--- TEXTO PROPORCIONADO ---
Esto de ser bloguero es a veces
un flujo de doble dirección entre la realidad y lo que uno escribe. Es decir, a
uno le pasan cosas y las cuenta. Obvio. Pero en ocasiones es al revés: la
literatura asalta tu vida y entonces te suceden cosas increíbles que superan lo
que la mente del mejor guionista pudiera imaginar, y has de darte prisa en transcribirlas,
antes de que se te olviden. Es lo que sentí en el proceso de solicitar visado
para mi viaje a Piter. Diré también
que sufrí justo castigo por una cierta vena roña que no me queda más remedio
que reconocer, aunque creo que le podría haber pasado lo mismo a cualquiera de
ustedes, queridos lectores. Saben que suele decirse que lo barato acaba
saliendo caro, o como dice el certero refrán: el dinero del pobre va dos veces
a la tienda.

--- DATOS REGISTRADOS ---
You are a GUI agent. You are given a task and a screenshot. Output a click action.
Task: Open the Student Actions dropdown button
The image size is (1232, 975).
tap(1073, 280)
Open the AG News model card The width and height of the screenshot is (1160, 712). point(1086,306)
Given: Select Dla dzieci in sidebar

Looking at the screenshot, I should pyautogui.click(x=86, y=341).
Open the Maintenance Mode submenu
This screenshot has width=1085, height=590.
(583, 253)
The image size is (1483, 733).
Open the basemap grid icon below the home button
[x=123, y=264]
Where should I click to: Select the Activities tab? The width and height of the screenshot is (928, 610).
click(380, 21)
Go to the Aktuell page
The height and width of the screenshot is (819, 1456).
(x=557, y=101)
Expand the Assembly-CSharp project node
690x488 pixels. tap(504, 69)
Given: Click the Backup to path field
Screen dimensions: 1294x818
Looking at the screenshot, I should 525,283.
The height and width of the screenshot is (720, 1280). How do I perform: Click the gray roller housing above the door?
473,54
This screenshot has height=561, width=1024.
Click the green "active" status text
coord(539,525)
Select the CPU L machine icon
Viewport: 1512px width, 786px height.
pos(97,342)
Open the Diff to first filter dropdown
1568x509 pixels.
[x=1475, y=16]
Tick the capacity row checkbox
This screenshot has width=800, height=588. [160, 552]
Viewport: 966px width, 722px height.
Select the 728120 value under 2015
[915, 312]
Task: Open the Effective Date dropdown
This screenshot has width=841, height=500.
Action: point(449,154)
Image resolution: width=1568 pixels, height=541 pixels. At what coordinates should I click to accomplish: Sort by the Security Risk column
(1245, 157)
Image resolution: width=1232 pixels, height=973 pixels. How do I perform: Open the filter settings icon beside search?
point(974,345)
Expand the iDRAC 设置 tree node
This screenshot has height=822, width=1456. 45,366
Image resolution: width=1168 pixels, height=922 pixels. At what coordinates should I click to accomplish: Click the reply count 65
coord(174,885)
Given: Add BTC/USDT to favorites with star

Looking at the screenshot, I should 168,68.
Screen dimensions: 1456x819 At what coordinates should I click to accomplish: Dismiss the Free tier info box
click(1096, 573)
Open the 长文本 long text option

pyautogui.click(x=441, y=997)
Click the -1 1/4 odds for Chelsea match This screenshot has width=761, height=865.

--- DESCRIPCIÓN DEL EJERCICIO ---
Continúa el texto del blog sobre la solicitud de visado para el viaje a Piter a partir de la frase que termina en «va dos veces a la tienda».

--- RESULTADO DEL EJERCICIO ---
¿Qué hay que hacer para conseguir un
visado para Rusia? La información está en Internet. Hay unas cuantas
oficinas privadas, autorizadas por la Embajada, que ofrecen hacerte todos los
trámites por 95€, precio común a todas. Y hay la posibilidad de acudir al
Consulado, donde supuestamente es gratis. Luego me enteré de que el visado no es
gratis, sino que cuesta 35€. Pero, de haberlo sabido, hubiera actuado igual;
60€ de comisión me parecen una exageración. ¡Por favor! Yo no soy un simple
turista, sino un congresista invitado directamente por el Gobernador de San
Petersburgo, con documentos que lo acreditan. Tenía que intentar la gestión
por el Consulado. Seguramente me abrirían las puertas y me harían reverencias,
en cuanto vieran mis papeles (la vanidad, mira que es mala). En la Web del
consulado indicaban que se requería cita previa. Intenté pedirla y comprobé que
las primeras fechas disponibles eran para octubre. Pero yo tenía que irme en
septiembre. Así que decidí presentarme en el Consulado. Finalmente visitaría ese lugar
tres veces y es lo que me dispongo a contarles.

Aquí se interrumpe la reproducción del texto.